Ruling party wants European authority, not airlines to decide on flying over conflict zones
Government party D66 no longer wants airlines to decide for themselves whether to fly over conflict areas. Instead, the European aviation authority EASA should be in charge of that decision, according to D66 parliamentarians Jan Paternotte and Sjoerd Sjoerdsma. They will submit a motion to this effect during a debate on aviation and conflict zones on January 29th.

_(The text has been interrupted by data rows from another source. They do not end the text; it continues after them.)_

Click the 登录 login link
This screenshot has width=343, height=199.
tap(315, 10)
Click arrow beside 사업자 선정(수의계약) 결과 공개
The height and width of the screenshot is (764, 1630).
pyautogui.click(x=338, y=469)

"In America, the aviation authority determines when an airspace is unsafe. In Europe, it is up tot he companies themselves. We should not want to leave this to companies that have to make an impossible trade-off between safety and costs," Paternotte said on Twitter. "You must be safe. Whether you board KLM, United Airlines, or Alitalia."
This is a lesson that should have been learned after Malaysia Airlines flight MH17 was shot down over the conflict zone in eastern Ukraine in July 2014, killing all 298 people on board, Paternotte said. The fact that it has not yet been learned, can be seen by Ukraine International Airlines flight PS752 shot down in Iran on January 8th, killing 176 people, he said to NRC. Only hours before that disaster, Iran fired rockets at an American base in Iraq.

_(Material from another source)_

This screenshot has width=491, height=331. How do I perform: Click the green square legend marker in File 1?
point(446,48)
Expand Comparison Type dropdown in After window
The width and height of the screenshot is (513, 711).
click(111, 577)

KLM decided to stop flying over Iran and Iraq due to the tensions, but other airlines did not.
"One of the most important lessons from MH17 was that flying above conflict areas was not properly regulated," parliamentarian Sjoerdsma said to NRC. "That is still not the case. This is the time to change it."
The D66 MPs will raise this matter in parliament on Tuesday, and submit a motion to take the decision of flying over conflict zones out of airlines' hands later this month.